*About this exercise*.
Begin at the line containing "This screenshot has height=512, width=1024." and end at the final line of the entries. Please reproduce those lines exactly.

....................

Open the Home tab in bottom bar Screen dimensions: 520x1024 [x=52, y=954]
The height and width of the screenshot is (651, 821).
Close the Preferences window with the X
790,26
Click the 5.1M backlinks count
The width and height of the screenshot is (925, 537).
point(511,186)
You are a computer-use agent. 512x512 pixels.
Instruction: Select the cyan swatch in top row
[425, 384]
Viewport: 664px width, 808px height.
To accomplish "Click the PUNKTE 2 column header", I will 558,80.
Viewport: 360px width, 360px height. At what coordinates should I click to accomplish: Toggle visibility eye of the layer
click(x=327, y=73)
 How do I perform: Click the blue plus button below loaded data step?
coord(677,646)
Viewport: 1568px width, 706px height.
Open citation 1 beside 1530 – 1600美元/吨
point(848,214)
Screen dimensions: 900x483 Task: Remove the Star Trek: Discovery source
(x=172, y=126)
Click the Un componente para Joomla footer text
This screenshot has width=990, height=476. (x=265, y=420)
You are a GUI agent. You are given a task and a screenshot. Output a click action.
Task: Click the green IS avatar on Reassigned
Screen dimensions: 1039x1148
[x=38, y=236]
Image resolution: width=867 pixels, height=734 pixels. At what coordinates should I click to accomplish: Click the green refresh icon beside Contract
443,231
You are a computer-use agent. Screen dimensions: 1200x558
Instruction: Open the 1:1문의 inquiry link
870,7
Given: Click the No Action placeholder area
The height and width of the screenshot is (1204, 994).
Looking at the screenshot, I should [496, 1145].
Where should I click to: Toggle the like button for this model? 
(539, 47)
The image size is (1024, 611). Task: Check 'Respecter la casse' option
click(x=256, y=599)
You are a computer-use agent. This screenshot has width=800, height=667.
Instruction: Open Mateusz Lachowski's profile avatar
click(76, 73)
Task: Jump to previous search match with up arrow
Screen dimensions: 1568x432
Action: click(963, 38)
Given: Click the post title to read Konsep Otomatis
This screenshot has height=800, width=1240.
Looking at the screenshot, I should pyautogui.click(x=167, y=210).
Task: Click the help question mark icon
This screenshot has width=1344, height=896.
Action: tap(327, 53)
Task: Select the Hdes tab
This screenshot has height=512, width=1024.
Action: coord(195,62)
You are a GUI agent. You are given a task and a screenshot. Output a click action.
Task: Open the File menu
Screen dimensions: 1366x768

....................

*Your response*.
This screenshot has height=512, width=1024.
Action: coord(195,62)
You are a GUI agent. You are given a task and a screenshot. Output a click action.
Task: Open the File menu
Screen dimensions: 1366x768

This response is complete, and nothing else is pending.